### DESCRIZIONE DEL COMPITO
Prosegui la discussione del forum sugli ascolti del Grande Fratello Vip 3, partendo subito dopo l'ultima riga riportata.

# Grande Fratello Vip 3: flop di ascolti, travolto dalle fiction Rai



## fabri47 (9 Ottobre 2018)

Dopo il grande successo dello scorso anno, la terza edizione del *Grande Fratello Vip *sta realizzando *ascolti *a dir poco *disastrosi *contro le fiction Rai. Se le prima due puntate sono state travolte dalla fiction con protagonista Luisa Ranieri "La Vita Promessa" su Rai 1, la terza andata in onda ieri ha confermato i bassi ascolti con poco più di 3 milioni di telespettatori ed il 19% di share. A vincere la serata è stata la prima puntata della fiction "*I ******** di Pizzofalcone 2*" con Alessandro Gassmann che ha conquistato 5.587.000 spettatori pari al 25.06% di share.

C'è chi dice che il motivo dell'insuccesso del programma possa essere il cast di concorrenti debole o l'assenza di dinamiche interessanti, oppure entrambe le cose.

*Davide Maggio: GF Vip in daytime su Italia 1 quasi doppiato da Tv2000, che ha mandato in onda il Rosario da Lourdes.*


----------



## fabri47 (9 Ottobre 2018)

fabri47 ha scritto:


> Dopo il grande successo dello scorso anno, la terza edizione *Grande Fratello Vip *sta realizzando *ascolti *a dir poco *disastrosi *contro le fiction Rai. Se le prima due puntate sono state travolte dalla fiction con protagonista Luisa Ranieri "La Vita Promessa" su Rai 1, la terza andata in onda ieri ha confermato i bassi ascolti con poco più di 3 milioni di telespettatori ed il 19% di share. A vincere la serata è stata la prima puntata fiction "*I ******** di Pizzofalcone 2*" con Alessandro Gassmann che ha conquistato 5.587.000 spettatori pari al 25.06% di share.
> 
> C'è chi dice che il motivo dell'insuccesso del programma possa essere il cast di concorrenti debole o l'assenza di dinamiche interessanti, oppure entrambe le cose.


.


----------



## fabri47 (9 Ottobre 2018)

*Davide Maggio: GF Vip in daytime su Italia 1 quasi doppiato da Tv2000, che ha mandato in onda il Rosario da Lourdes.*


----------



## Willy Wonka (9 Ottobre 2018)

fabri47 ha scritto:


> *Davide Maggio: GF Vip in daytime su Italia 1 quasi doppiato da Tv2000, che ha mandato in onda il Rosario da Lourdes.*



Ma LOL


----------



## fabri47 (9 Ottobre 2018)

Ecco una scena molto significativa della puntata di ieri (l'ho trovata sul web, io ho guardato la Le Pen su Rete 4 e poi ho spento la tv).

Il cantante Ivan Cattaneo ed un certo Elia Fongaro:


----------



## alexxx19 (9 Ottobre 2018)

ma speriamo sia la pietra tombale per questi programmi...


----------



## zlatan (9 Ottobre 2018)

fabri47 ha scritto:


> Ecco una scena molto significativa della puntata di ieri (l'ho trovata sul web, io ho guardato la Le Pen su Rete 4 e poi ho spento la tv).

Voci di dati salvati
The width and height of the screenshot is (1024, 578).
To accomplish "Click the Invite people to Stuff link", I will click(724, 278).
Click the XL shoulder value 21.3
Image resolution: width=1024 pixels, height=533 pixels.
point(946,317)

### RISPOSTA AL COMPITO
> 
> Il cantante Ivan Cattaneo ed *un certo Elia Fongaro*:



Ecco appunto. E parliamo di VIP??


----------



## Ruuddil23 (9 Ottobre 2018)

fabri47 ha scritto:


> Dopo il grande successo dello scorso anno, la terza edizione *Grande Fratello Vip *sta realizzando *ascolti *a dir poco *disastrosi *contro le fiction Rai. Se le prima due puntate sono state travolte dalla fiction con protagonista Luisa Ranieri "La Vita Promessa" su Rai 1, la terza andata in onda ieri ha confermato i bassi ascolti con poco più di 3 milioni di telespettatori ed il 19% di share. A vincere la serata è stata la prima puntata fiction "*I ******** di Pizzofalcone 2*" con Alessandro Gassmann che ha conquistato 5.587.000 spettatori pari al 25.06% di share.
> 
> C'è chi dice che il motivo dell'insuccesso del programma possa essere il cast di concorrenti debole o l'assenza di dinamiche interessanti, oppure entrambe le cose.
> 
> *Davide Maggio: GF Vip in daytime su Italia 1 quasi doppiato da Tv2000, che ha mandato in onda il Rosario da Lourdes.*



Ahahahaha che goduria!


----------



## Super_Lollo (9 Ottobre 2018)

Ma seriamente ma chi guarda questa roba ? ma fatevi Netflix o Sky. Questa è porcheria pura.


----------



## sunburn (9 Ottobre 2018)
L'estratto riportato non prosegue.